*** DATA IN THIS EXERCISE Section Begins ***

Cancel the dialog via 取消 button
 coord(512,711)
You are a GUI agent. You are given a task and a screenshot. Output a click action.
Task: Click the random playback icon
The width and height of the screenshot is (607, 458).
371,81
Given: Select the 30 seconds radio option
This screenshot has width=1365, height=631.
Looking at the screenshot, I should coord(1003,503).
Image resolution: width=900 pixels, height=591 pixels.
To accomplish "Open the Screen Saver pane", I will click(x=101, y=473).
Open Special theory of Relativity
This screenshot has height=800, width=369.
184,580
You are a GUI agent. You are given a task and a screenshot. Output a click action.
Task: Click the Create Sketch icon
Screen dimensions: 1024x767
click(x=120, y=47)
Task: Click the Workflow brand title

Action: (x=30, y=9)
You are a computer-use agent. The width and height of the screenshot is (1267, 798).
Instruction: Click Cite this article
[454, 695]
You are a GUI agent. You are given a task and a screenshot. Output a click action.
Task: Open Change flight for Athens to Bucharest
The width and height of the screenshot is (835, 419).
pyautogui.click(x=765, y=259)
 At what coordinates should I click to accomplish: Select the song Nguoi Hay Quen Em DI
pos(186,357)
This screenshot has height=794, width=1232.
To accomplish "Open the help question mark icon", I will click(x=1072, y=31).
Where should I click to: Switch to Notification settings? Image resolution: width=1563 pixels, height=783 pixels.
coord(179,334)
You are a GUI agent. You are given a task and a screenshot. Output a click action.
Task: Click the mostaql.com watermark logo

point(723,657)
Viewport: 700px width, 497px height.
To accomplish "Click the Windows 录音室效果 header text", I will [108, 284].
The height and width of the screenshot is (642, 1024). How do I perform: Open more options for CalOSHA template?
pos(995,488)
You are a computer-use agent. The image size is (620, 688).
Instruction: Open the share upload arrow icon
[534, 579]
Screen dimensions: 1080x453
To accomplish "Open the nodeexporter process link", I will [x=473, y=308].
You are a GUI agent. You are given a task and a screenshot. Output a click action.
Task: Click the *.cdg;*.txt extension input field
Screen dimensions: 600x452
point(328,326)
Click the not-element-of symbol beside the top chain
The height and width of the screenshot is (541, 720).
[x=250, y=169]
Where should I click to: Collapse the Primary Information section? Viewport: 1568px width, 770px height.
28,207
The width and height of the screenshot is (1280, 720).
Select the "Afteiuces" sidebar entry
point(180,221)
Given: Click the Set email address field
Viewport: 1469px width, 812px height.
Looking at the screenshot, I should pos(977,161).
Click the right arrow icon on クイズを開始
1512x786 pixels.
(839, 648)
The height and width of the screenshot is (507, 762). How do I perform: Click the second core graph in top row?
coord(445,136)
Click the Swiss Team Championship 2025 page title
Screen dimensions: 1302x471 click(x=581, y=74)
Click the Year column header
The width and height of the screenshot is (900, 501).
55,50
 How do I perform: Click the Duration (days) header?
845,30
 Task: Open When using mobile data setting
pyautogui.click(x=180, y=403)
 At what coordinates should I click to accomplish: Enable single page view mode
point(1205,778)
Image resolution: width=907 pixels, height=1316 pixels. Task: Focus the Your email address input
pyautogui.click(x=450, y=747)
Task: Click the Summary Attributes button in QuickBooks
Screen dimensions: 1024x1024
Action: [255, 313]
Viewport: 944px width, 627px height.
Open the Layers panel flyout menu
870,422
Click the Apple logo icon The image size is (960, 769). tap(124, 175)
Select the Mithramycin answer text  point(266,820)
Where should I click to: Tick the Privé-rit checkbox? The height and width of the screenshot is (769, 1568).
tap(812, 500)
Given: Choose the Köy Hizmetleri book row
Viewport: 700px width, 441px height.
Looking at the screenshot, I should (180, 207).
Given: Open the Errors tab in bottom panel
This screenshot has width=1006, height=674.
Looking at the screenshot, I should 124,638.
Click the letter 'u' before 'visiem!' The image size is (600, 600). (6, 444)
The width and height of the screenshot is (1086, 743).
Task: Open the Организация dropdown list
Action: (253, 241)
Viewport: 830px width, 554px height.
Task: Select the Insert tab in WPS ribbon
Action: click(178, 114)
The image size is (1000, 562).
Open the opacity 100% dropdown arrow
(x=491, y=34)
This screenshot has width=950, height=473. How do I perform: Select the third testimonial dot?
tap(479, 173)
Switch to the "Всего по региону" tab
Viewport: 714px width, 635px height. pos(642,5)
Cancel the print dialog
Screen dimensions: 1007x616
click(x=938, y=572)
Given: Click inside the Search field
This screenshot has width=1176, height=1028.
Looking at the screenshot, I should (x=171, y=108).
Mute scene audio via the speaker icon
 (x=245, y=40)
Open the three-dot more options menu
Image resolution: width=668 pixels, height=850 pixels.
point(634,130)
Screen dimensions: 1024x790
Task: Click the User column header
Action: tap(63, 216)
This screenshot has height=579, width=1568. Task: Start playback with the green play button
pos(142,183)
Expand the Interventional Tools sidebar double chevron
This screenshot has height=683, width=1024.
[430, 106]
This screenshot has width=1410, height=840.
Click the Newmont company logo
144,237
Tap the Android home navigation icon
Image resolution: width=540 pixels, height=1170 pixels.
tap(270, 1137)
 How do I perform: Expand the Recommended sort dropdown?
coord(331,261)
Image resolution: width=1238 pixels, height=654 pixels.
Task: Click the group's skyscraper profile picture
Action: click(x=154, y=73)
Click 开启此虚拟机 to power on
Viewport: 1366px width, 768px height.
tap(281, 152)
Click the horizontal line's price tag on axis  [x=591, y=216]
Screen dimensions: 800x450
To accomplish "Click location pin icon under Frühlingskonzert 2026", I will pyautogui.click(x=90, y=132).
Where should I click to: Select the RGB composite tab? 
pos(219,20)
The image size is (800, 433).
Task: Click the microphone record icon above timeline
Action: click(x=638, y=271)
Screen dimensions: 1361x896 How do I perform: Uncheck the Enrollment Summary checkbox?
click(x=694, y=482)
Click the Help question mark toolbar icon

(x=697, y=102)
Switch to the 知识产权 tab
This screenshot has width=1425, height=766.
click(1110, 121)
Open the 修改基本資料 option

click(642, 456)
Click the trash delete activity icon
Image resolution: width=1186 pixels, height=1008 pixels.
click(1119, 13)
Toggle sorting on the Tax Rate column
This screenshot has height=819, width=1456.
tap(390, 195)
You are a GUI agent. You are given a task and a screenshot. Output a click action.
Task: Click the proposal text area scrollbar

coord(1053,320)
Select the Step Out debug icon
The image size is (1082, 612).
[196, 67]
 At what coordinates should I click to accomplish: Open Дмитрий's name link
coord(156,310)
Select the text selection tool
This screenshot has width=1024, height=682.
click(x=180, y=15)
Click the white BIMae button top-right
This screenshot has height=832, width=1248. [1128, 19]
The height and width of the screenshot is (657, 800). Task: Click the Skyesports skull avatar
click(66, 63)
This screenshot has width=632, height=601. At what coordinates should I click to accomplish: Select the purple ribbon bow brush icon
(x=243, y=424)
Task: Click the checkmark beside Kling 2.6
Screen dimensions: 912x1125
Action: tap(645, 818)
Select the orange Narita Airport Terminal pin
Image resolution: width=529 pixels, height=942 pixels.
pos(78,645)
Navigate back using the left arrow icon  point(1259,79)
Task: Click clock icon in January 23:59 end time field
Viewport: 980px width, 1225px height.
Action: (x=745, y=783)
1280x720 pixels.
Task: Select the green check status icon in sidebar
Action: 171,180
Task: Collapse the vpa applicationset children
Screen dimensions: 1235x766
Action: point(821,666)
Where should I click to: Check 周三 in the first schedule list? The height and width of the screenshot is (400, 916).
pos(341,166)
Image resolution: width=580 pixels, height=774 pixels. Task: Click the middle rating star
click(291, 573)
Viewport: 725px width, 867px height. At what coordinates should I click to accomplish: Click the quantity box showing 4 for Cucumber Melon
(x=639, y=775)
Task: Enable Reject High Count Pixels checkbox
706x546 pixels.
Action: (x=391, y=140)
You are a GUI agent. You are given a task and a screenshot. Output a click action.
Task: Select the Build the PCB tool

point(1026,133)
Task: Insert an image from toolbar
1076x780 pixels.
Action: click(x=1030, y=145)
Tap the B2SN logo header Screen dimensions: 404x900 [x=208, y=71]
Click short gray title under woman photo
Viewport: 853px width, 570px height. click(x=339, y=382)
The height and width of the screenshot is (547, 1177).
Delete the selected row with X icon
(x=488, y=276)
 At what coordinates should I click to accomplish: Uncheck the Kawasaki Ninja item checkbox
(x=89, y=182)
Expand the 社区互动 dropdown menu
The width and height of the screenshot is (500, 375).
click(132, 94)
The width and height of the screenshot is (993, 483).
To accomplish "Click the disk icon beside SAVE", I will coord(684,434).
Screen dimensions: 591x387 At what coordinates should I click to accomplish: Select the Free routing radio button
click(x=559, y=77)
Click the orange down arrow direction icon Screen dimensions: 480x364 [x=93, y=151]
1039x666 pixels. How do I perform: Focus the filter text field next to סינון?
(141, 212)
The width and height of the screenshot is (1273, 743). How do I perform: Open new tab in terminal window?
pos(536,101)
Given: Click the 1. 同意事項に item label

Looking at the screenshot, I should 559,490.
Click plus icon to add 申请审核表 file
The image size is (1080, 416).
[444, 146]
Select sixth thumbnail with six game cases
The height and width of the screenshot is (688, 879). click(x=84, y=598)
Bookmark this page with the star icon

*** DATA IN THIS EXERCISE Section Ends ***

WHAT TO DO: From the entries above, return exactly the line containing "This screenshot has height=819, width=1456.", the line containing "Tap the B2SN", and all lines between, and nothing else.

RESPONSE BOX:
This screenshot has height=819, width=1456.
tap(390, 195)
You are a GUI agent. You are given a task and a screenshot. Output a click action.
Task: Click the proposal text area scrollbar

coord(1053,320)
Select the Step Out debug icon
The image size is (1082, 612).
[196, 67]
 At what coordinates should I click to accomplish: Open Дмитрий's name link
coord(156,310)
Select the text selection tool
This screenshot has width=1024, height=682.
click(x=180, y=15)
Click the white BIMae button top-right
This screenshot has height=832, width=1248. [1128, 19]
The height and width of the screenshot is (657, 800). Task: Click the Skyesports skull avatar
click(66, 63)
This screenshot has width=632, height=601. At what coordinates should I click to accomplish: Select the purple ribbon bow brush icon
(x=243, y=424)
Task: Click the checkmark beside Kling 2.6
Screen dimensions: 912x1125
Action: tap(645, 818)
Select the orange Narita Airport Terminal pin
Image resolution: width=529 pixels, height=942 pixels.
pos(78,645)
Navigate back using the left arrow icon  point(1259,79)
Task: Click clock icon in January 23:59 end time field
Viewport: 980px width, 1225px height.
Action: (x=745, y=783)
1280x720 pixels.
Task: Select the green check status icon in sidebar
Action: 171,180
Task: Collapse the vpa applicationset children
Screen dimensions: 1235x766
Action: point(821,666)
Where should I click to: Check 周三 in the first schedule list? The height and width of the screenshot is (400, 916).
pos(341,166)
Image resolution: width=580 pixels, height=774 pixels. Task: Click the middle rating star
click(291, 573)
Viewport: 725px width, 867px height. At what coordinates should I click to accomplish: Click the quantity box showing 4 for Cucumber Melon
(x=639, y=775)
Task: Enable Reject High Count Pixels checkbox
706x546 pixels.
Action: (x=391, y=140)
You are a GUI agent. You are given a task and a screenshot. Output a click action.
Task: Select the Build the PCB tool

point(1026,133)
Task: Insert an image from toolbar
1076x780 pixels.
Action: click(x=1030, y=145)
Tap the B2SN logo header Screen dimensions: 404x900 [x=208, y=71]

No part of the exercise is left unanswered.